M1A1 Carbine

When looking at buying an original M1A1 you have to be careful. Please don't rush in, this happened to a friend off mine and without doing some home work it can be very costly.

Firstly and most importantly  - ALL M1A1 Carbines are made by Inland Manufacturing Division of General Motors and are marked with 'INLAND'. There are no other manufactures who made the M1A1, no matter who tries to convince you otherwise.

There were two production runs of around 70,00 each. The first started late in 1942 until October 1943 and had all the typical identifiers of early wartime carbines. type 1 barrel bands (no bayonet socket), high wood and flip sights.

The second production run started in April 1944 and finished at the end of the year. This second run has typical later war carbine features like the adjustable sights, low wood and some even had the type 3 barrel bands at the very end of the production run.

INLAND made both M1 and M1A1, there is no way to tell what numbered gun went into what stock. Which means that just because an original deactivated INLAND marked carbine in a folding stock is an original M1A1. It just points you along the right track...

The first production run of the M1A1 Carbine seems to all have 6 digit serial numbers. However ones that have been noted to have been seen and recorded ranges from examples in the:-


100,000s  barrels dated Dec 1942
200,000s         "       "       March 1943

300,000s         "       "          "       "       

400,000s          "       "       June 1943

500,000s          "       "       July 1943

800,000s         "       "       October 1943

The second production run

5,100,000s  barrels dated March 1944

5,200,000s         "       "          "       "         and May 1944   

So, things to check. If you get any NO's to these questions then ask yourself if this is genuine or not.

Is it made by INLAND?

Does the serial number fit with the numbers shown above?

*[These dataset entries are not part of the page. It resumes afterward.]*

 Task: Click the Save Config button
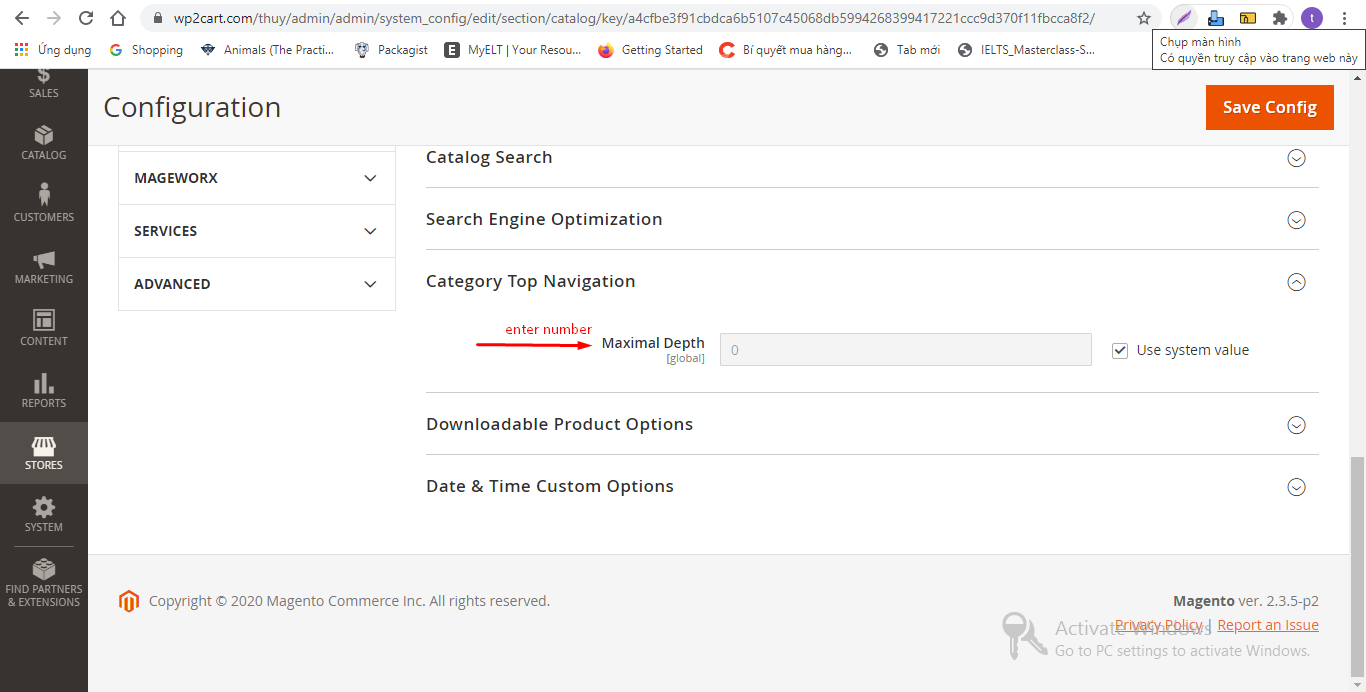pos(1269,107)
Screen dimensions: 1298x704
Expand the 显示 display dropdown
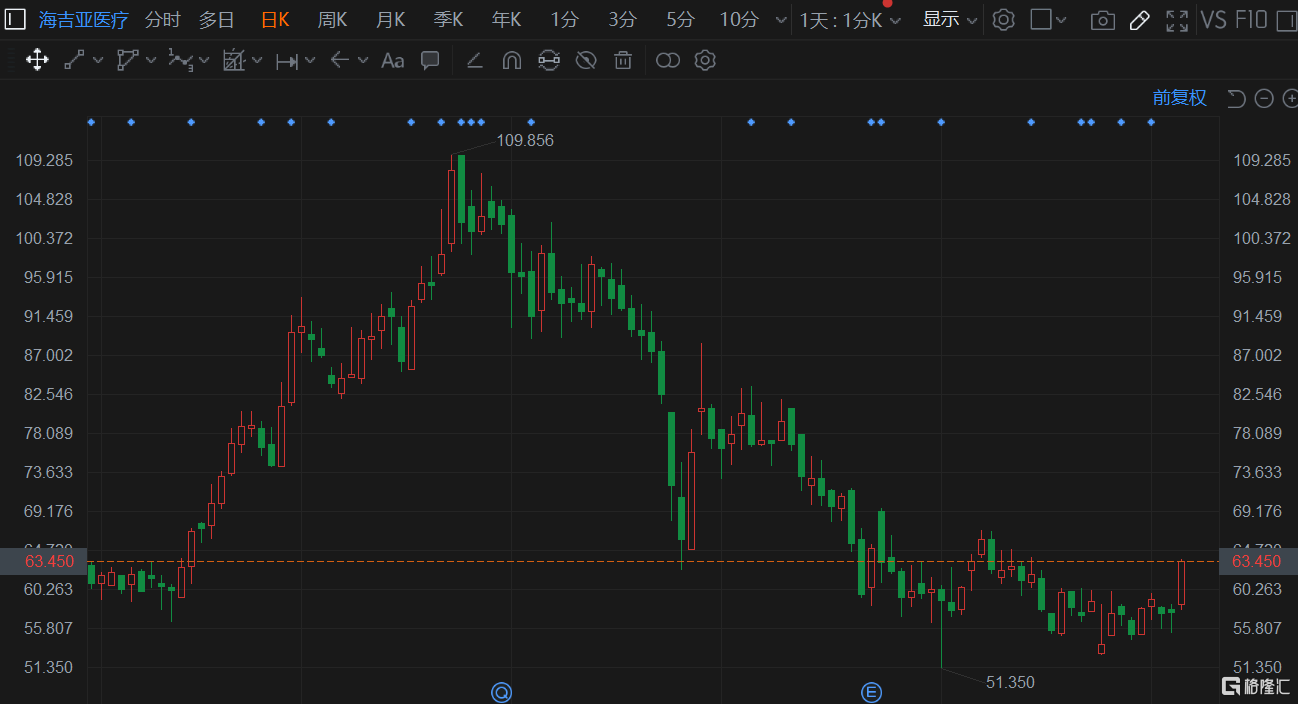(x=949, y=20)
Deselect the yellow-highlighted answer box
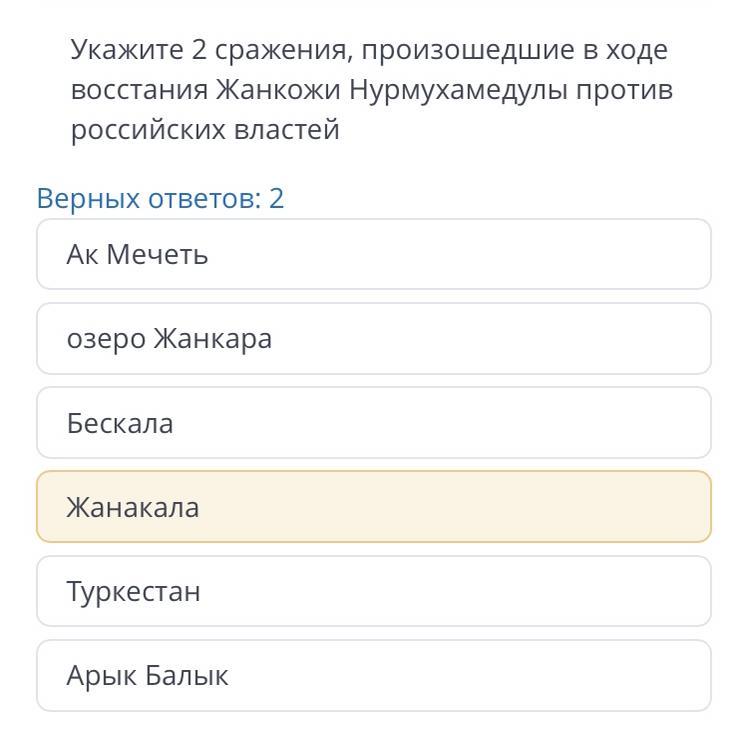The image size is (748, 752). [x=373, y=507]
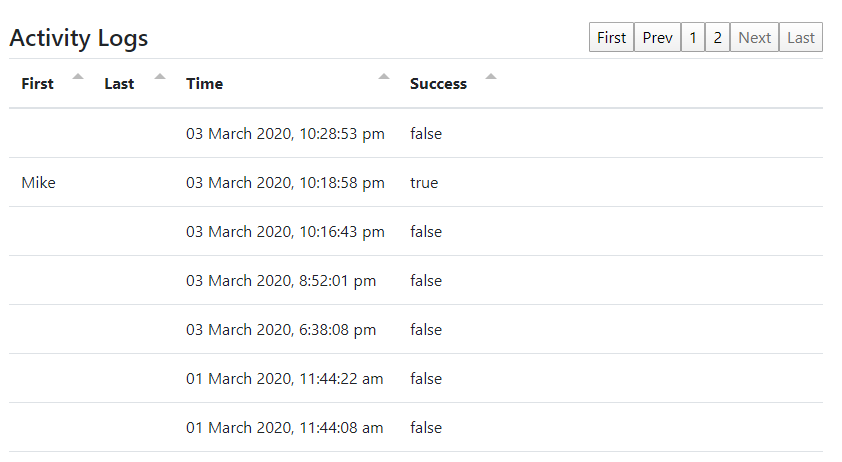Sort table by the First header
The image size is (842, 462).
(37, 84)
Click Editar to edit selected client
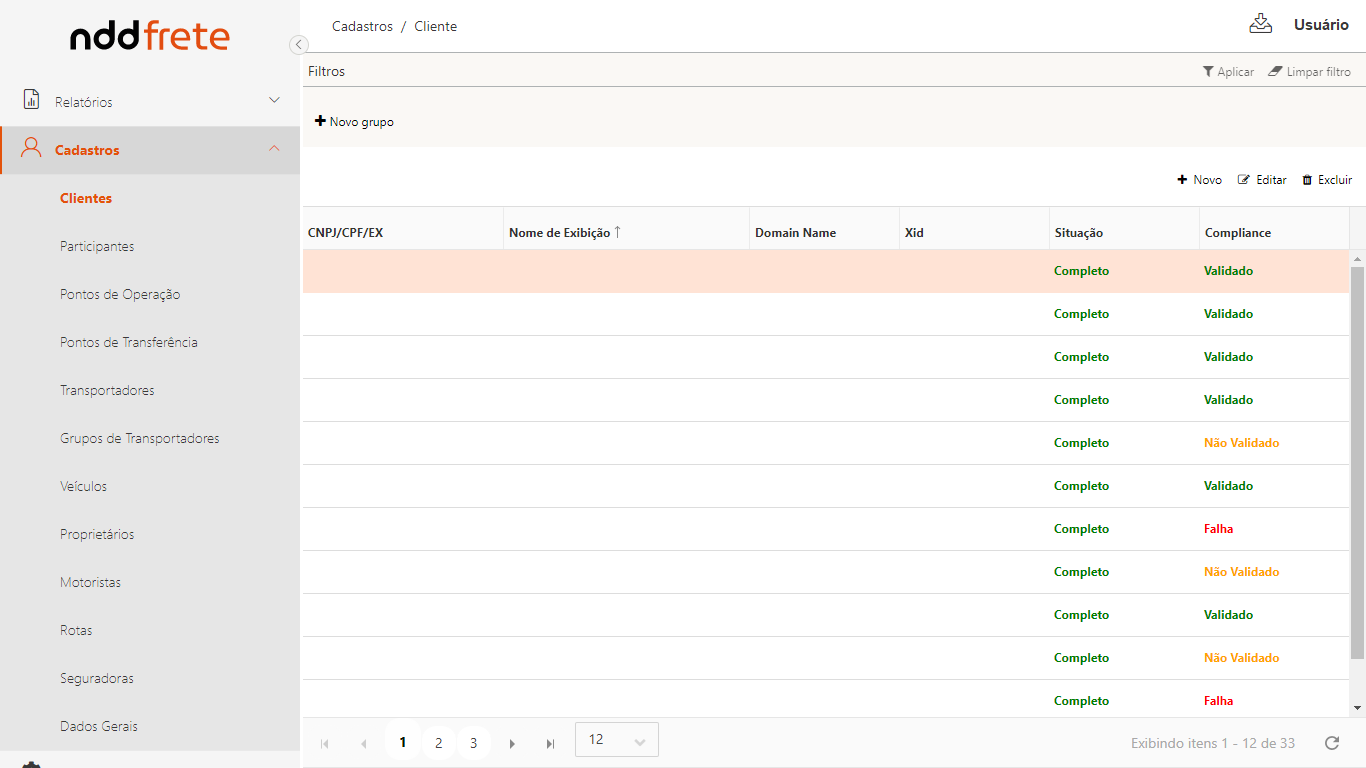The image size is (1366, 768). click(x=1262, y=180)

If so then the only thing to now check is the M1A1 stock.

All M1A1 stocks are made of Walnut, anything else is wrong. Walnut has lovely grain patterns. If you can't tell one wood from another, get Googling "how to know if wood is walnut"

All the metal on the stock should be parkerized and not blued. Again, if you don't know the difference, get Googling!

The pistol grip will always be marked with proof mark, showing the gun has been test fired. This happens to all guns. It is found on the side of the pistol grip or very back centre stock.

At the bottom of the pistol grip will have OI stamp for Overton Inland who was only manufacturer of this stock. Also, is the crossed cannons emblem, sometimes these can both be a little hard to spot. So look closely, before dismissing.

 

Butt stock rear plate. These cast pieces all contain the same part number 'B257614'  then followed by something that looks like one of the playing pieces from Trivial Pursuit that you put the bits of 'cheese' into. After that 'logo' there is the number of the cast which seems to range between 3 to 12.

The leather piece on the stock is very commonly missing, but if present it should be of a nice high quality leather and always very very dark brown in colour. The rivets that hold this in place and dull, never shiny and unmarked*. (* with exception to a few rebuilds where brake rivets were used and these can be marked 7/4.

If you've gotten this far with no problems and everything has checked out then there is one last thing to check. Carefully take the Carbine out the stock and inside the barrel channel it will be stamped IO. If its also there, then you either have a very impressively worked fake, or its an original.